39 things you need to know about being a dad in the city.
22. Other places in Toronto that take on a new prominence in your life when you’re a dad: the public library, the beach, those chain restaurants at the edges of big-box-store parking lots where the food is expensive and crappy but no one cares (or even notices) if your kids act like kids while you’re eating.
23. Ikea is a dinner destination.
24. Talk to any parent and they will tell you that nothing in the world makes them happier than their children. But various researchers have shown that parents are more miserable than non-parents, and their children are the source of that misery. (“The only symptom of empty-nest syndrome is increased smiling,” psychologist Daniel Gilbert once told The Atlantic.) Neither of them is wrong. Nothing in my life is as great a source of joy as my children, and nothing in my life induces feelings of rage, guilt, sadness, and self-pity more often than my kids. When you become a dad, you discover whole new canyons of feeling within yourself that you never knew existed. They inspire, or provoke, every emotion in extreme quantities.
25. It’s important to say “I love you” often to your kids. And it is impossible not to mean it.
26. Three simple steps to dad and kids both being content for hours and hours: 1. Go to Sunnyside Beach. 2. Skip stones. 3. Repeat.
27. When you examine your experience and emotions as a parent, you’ll realize that a lot of what you say about it is a cliché. That’s okay. That parenting is among the most common occurrences in the world does nothing to dull the intensity of the personal experience.
28. Centre Island highlights: the ferry ride, the open expanses of green, the gardens, playgrounds, and beaches. Skip the rides.
29. No matter where you are with your kids—Centre Island, the CNE, the mall—you can never actually skip the rides.
30. One of the other paradoxes of being a father is that the stuff you do out in the working world seems inherently more interesting and sophisticated than the stuff you do at home—career advancement versus changing diapers, political debate versus singing lullabies. And yet the stakes—the direct personal stakes—are much higher at home than anywhere else. Fitting these contrasting elements into your own sense of identity can be a challenge.
31. When you become a parent, every discussion about real estate and neighbourhoods is accompanied by a discussion about the quality of various public schools.

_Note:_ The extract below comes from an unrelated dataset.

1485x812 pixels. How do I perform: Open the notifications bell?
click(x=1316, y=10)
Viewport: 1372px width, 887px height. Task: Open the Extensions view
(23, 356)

This is a part of Toronto life that was invisible to me before.
32. Kids under seven are just as impressed by the very affordable small screens at the Rainbow Cinemas as they are by the big, expensive movie theatres.
33. After you’ve become a dad, it’s easy to resent the depressingly narrow range of pop-culture representations of fatherhood: buffoonish sitcom clowns, emotionally distant workaholics, and Hollywood antiheroes escaping domestic drudgery. Those caricatures—and the vein of truth about many fathers they tap into—are an example of what you should try to transcend. They aren’t role models—they are cautionary tales.
34. After being asked to think of a celebrity in a guessing game, the first name my six-year-old son came up with was “Rob Ford.” Perhaps Dad needs to leave his work at the office.
35. Live professional sports are amazing to attend with kids—the spectacle once again seems spectacular when seen through their eyes. The Leafs are out of our financial reach, but we have never had less than a blast watching Blue Jays, Marlies, or Toronto Rock games.
36. We went to see the Toronto Furies of the Canadian Women’s Hockey League play once, and now my three-year-old daughter, Irene, has an imaginary friend who’s a professional hockey player. (But, according to Irene, her friend plays for the Leafs, not the Furies.) Imaginary friends are part of the deal.
37. My kids’ involvement in sports leagues—hockey at George Bell Arena and t-ball at High Park—has made me realize that there’s an invisible army of volunteers behind much of the city’s social infrastructure.
38. In my experience, there is a lot of singing involved in parenting. Lullabies…hours and hours of lullabies. Every song you can recall the words to gets pressed into service. Whenever Pink Floyd’s “Wish You Were Here” comes on the radio, my kids will say, “Hey, that’s a lullaby!”
39. Corn dogs at the Ex. Every time.